In turn this will result in a far higher email open rate and engagement rate – more of the people you’re reaching out to will consume the content you’re sending them, click through to your website, and convert.
If the other 90% didn’t click to opt in, the chances are they weren’t bothering to open or read your emails anyway – so you’ve effectively cleansed those people out of your list, and are now able to focus on people who genuinely want to hear from you.
So how can you rebuild your email database after GDPR?
Build on your newly cleansed database and continue to attract more of the same people – those who are likely to want to receive your content and engage with it.
The temptation might be to simply buy a new list from a third party, but this is never a good idea as the recipients on that list aren’t necessarily your target audience.
Organic growth is key. Here are 12 ways to grow back your email database, focusing on quality over speed and quantity, and filling it with people who will engage with your brand.

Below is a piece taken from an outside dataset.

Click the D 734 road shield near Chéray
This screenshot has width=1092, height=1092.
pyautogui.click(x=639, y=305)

- Make your e-newsletter sign ups more prominent so it’s easier for people to sign up. People tend to expect sign ups to be at the bottom of the home page so make sure it’s there, but also on any other high-traffic and/or relevant page (e.g. contact us), either as an eye-catching pop up or just in a prominent position.
- Use your social platforms to reach people who might wish to sign up. Tempt followers with the possibility of different, more exclusive, content – for example “Be the first to know about upcoming sales.”

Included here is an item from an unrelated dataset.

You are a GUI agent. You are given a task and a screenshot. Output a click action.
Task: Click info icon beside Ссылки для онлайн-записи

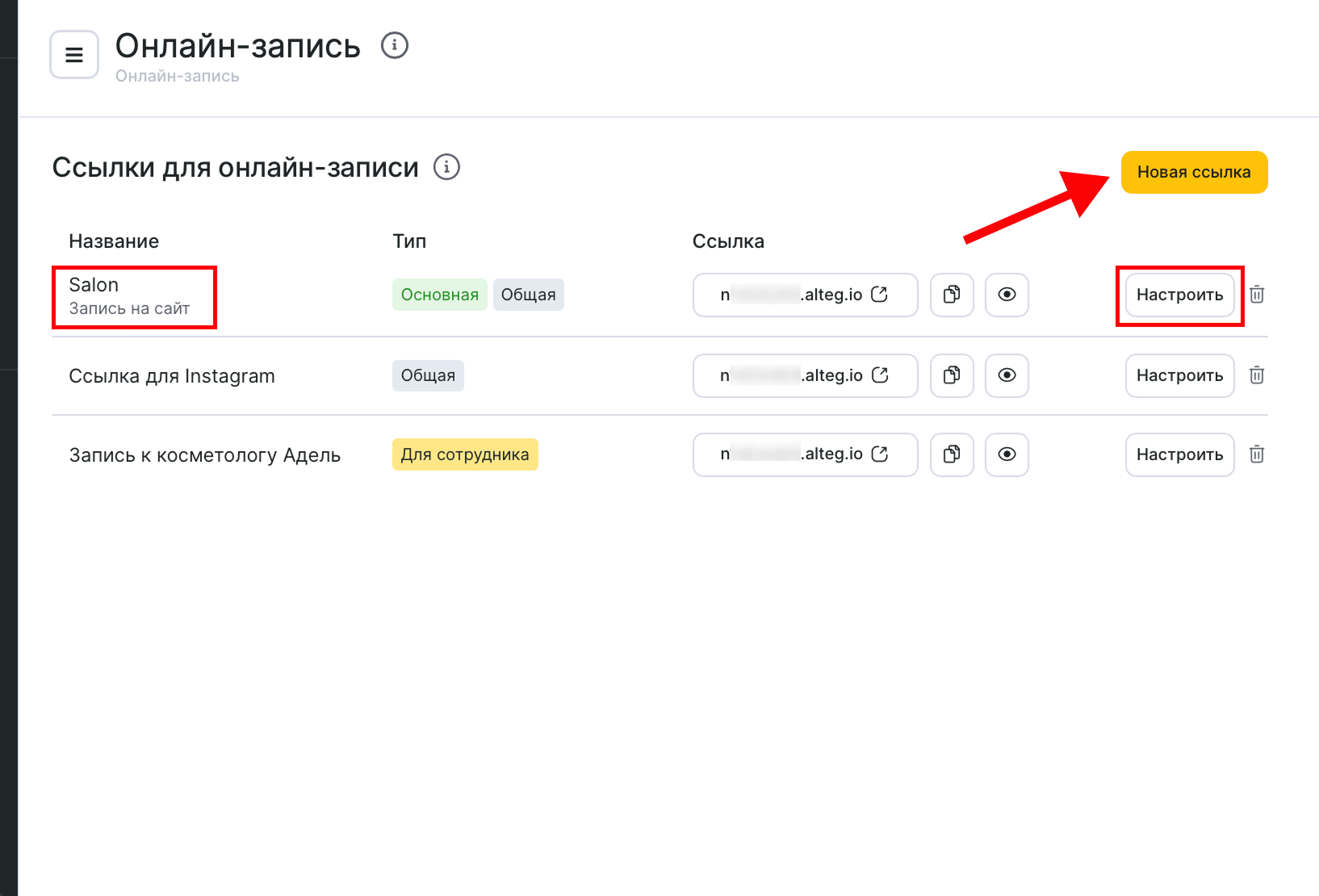point(446,167)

- Run a competition that requires people to enter their email address to win. Not all will opt in but those who do will be more likely to engage with your email content anyway.

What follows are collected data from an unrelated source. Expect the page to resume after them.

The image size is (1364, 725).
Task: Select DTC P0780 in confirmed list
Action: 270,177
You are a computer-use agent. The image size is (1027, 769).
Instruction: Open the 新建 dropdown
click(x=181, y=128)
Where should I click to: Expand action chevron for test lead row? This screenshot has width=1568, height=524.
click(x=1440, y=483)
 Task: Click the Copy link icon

- Offer incentives to sign up – many businesses offer a 10% off for new customers with email sign ups – or you could tempt with ‘secret sales’ and offer email subscribers a 24 hour head start on purchasing sale items.
- Improve your content. Make sure your content is the best it can be to encourage people to want to read more, and share with contacts. This will also reduce the likelihood of recipients tiring of your emails once signed up. Experiment with different email formats and content types to see what kind of content gets the best response from recipients.
- Have one dedicated email sign up page in your Contact Us or About Us dropdown
- Collect email addresses at events (include a ‘permission’ column for their signatures, and include an opt in button on the first email you send them)
- If you hold events yourself and issue tickets electronically, add an e-newsletter subscription checkbox. Big platforms like Eventbrite have this option, for which they charge a small extra percentage off ticket sales.
- At the end of your e-shots make it easy for people to share the email with other contacts who might wish to sign up, by adding sharing buttons to social media etc. Add a subscribe button too, to make it easy for the new contact to subscribe to future e-shots.
- If you have a bricks and mortar store or site where you meet customers, collect emails – and consent to be contacted – in person.
- Add a subscribe or sign up button to your Facebook business page
- Increase your blog frequency and add a link to subscribe to the e newsletter at the end of every post.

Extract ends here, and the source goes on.